法テラスとは、国が設置した法律問題の総合解決窓口のことです。収入や資産が一定のラインを下回るなど、条件を満たしている人は、法テラスから、債務整理にかかる費用を肩代わりしてもらえます。
これを民事法律扶助(みんじほうりつふじょ)といいますが、肩代わりしてもらえるだけでなく、通常の弁護士費用よりも安い費用で依頼することが可能です。
法テラスについてくわしく知りたい方は、以下のリンクをご覧ください。
参考:
任意整理 費用の目安 法テラス
自己破産 費用の目安 法テラス
債務整理を弁護士に依頼する際の流れ
債務整理を弁護士に依頼する際の流れを簡単に説明します。行う手続きの種類によって微妙に流れは異なりますので、おおまかなものとしてお考えください。
- 弁護士事務所に連絡を取り、相談の予約をする
- 初回相談で借金の状況や悩み、希望などを弁護士に伝える
- 内容に納得したら弁護士と契約を結ぶ
- 債権者との交渉(任意整理)・裁判所への申立て(個人再生、自己破産)
- 交渉成立(任意整理)・裁判所が手続きを認める(個人再生、自己破産)
- 返済の開始(任意整理・個人再生)・借金がなくなる(自己破産)
債務整理を弁護士に依頼する際のよくある質問
債務整理を弁護士に依頼する際によくある質問を紹介します。
弁護士事務所はどこがいい? 口コミで評判なのは?
いい弁護士事務所を探したいのであれば、事務所の口コミをチェックするといいでしょう。
とはいえ、食べログやホットペッパーのような、弁護士の口コミをまとめたポータルサイトはあまりありません。
ですので、Googleで気になる事務所を検索し、口コミをチェックするのがおすすめです。
債務整理の弁護士費用はいつ払う?
債務整理の費用は、手続きが始まる前に分割払いしてしまうのが一般的です。
弁護士が債務整理の依頼を受けると、そのことが債権者たちに通知されます。

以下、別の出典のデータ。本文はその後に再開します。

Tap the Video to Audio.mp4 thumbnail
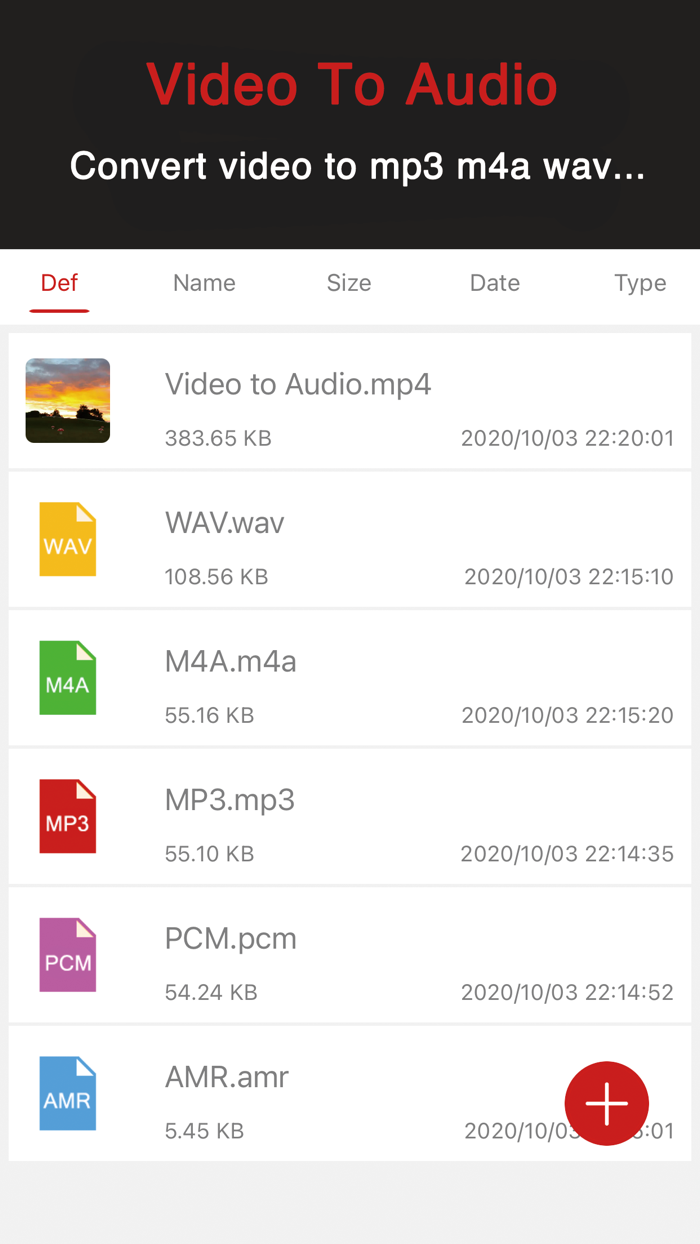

これを受任通知と呼びますが、受任通知を受け取った債権者たちは、債務者に対して取り立ての連絡を取ったりすることができなくなります。
この間に返済をストップし、今まで返済に充てていたお金を弁護士費用として積み立てていきます。必要な費用が積み立てられたところで、弁護士が正式に債務整理の手続きを開始します。
このような方法を取ることで、定期的な収入のある多くの人が、弁護士費用を支払うことができます。
弁護士に債務整理を依頼するデメリットは?
債務整理を弁護士に依頼するデメリットは特にありません。
しいていうならば、借金額が少ないのに債務整理をしようとすると、手続き費用>減額できた借金額、となり、赤字のリスクがあるくらいです。
もちろん、赤字のリスクがある場合には、弁護士がそのことを説明してくれますので、そこまで心配する必要はありません。
まとめ
債務整理は、借金を減額したり、返済を免除したりする手続きのことをいいます。
債務整理は、弁護士に依頼して行うのが一般的です。基本的には、弁護士に任せておけば問題はありません。
債務整理を検討している人は、まず自分の借金の状況を整理して、弁護士に連絡をしましょう。具体的には、借入先、借金額、毎月の手取り、返済額などです。
弁護士はそれらを聞いたうえで、最適な解決方法を提案してくれます。弁護士からの提案や費用面で納得できたら、正式に依頼をしましょう。